### Task description
In the records below, reproduce exactly the lines from the one containing "Image resolution: width=724" through the one containing "Screen dimensions: 339x173", both included, and omit the pictures.

### Supplied data
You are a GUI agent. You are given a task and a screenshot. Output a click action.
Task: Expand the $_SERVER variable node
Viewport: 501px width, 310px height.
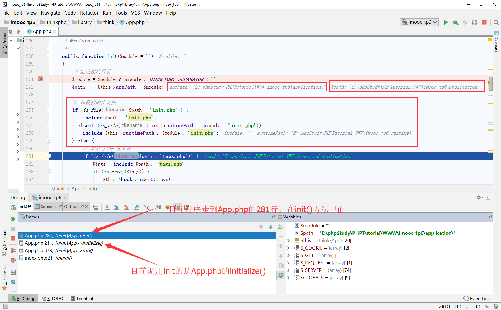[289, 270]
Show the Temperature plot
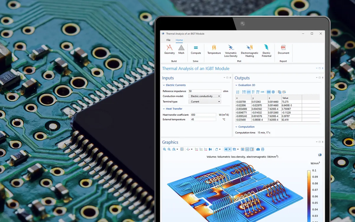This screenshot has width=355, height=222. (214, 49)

* * *

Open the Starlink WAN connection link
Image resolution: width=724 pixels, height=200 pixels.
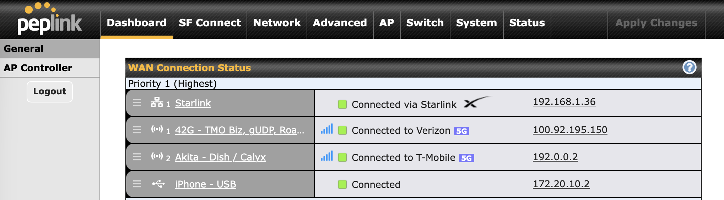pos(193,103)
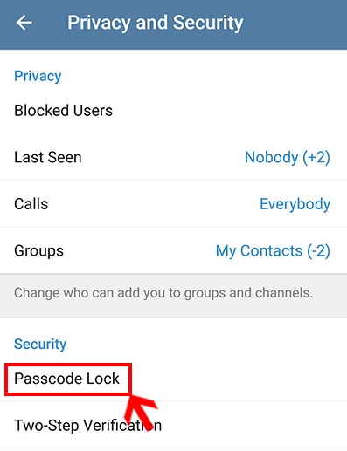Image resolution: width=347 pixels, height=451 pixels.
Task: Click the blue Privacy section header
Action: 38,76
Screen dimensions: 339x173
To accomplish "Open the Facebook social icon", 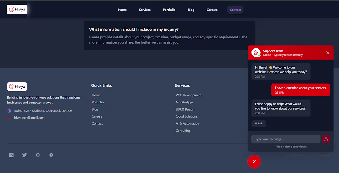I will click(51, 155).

--

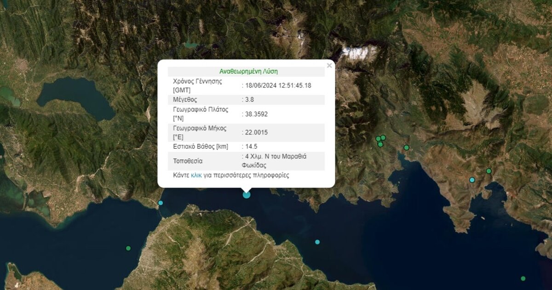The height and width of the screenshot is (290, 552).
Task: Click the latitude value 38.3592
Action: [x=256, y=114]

### Answer section
Image resolution: width=724 pixels, height=200 pixels.
pos(193,103)
Image resolution: width=347 pixels, height=451 pixels.
Task: Click the blue Privacy section header
Action: 38,76
Screen dimensions: 339x173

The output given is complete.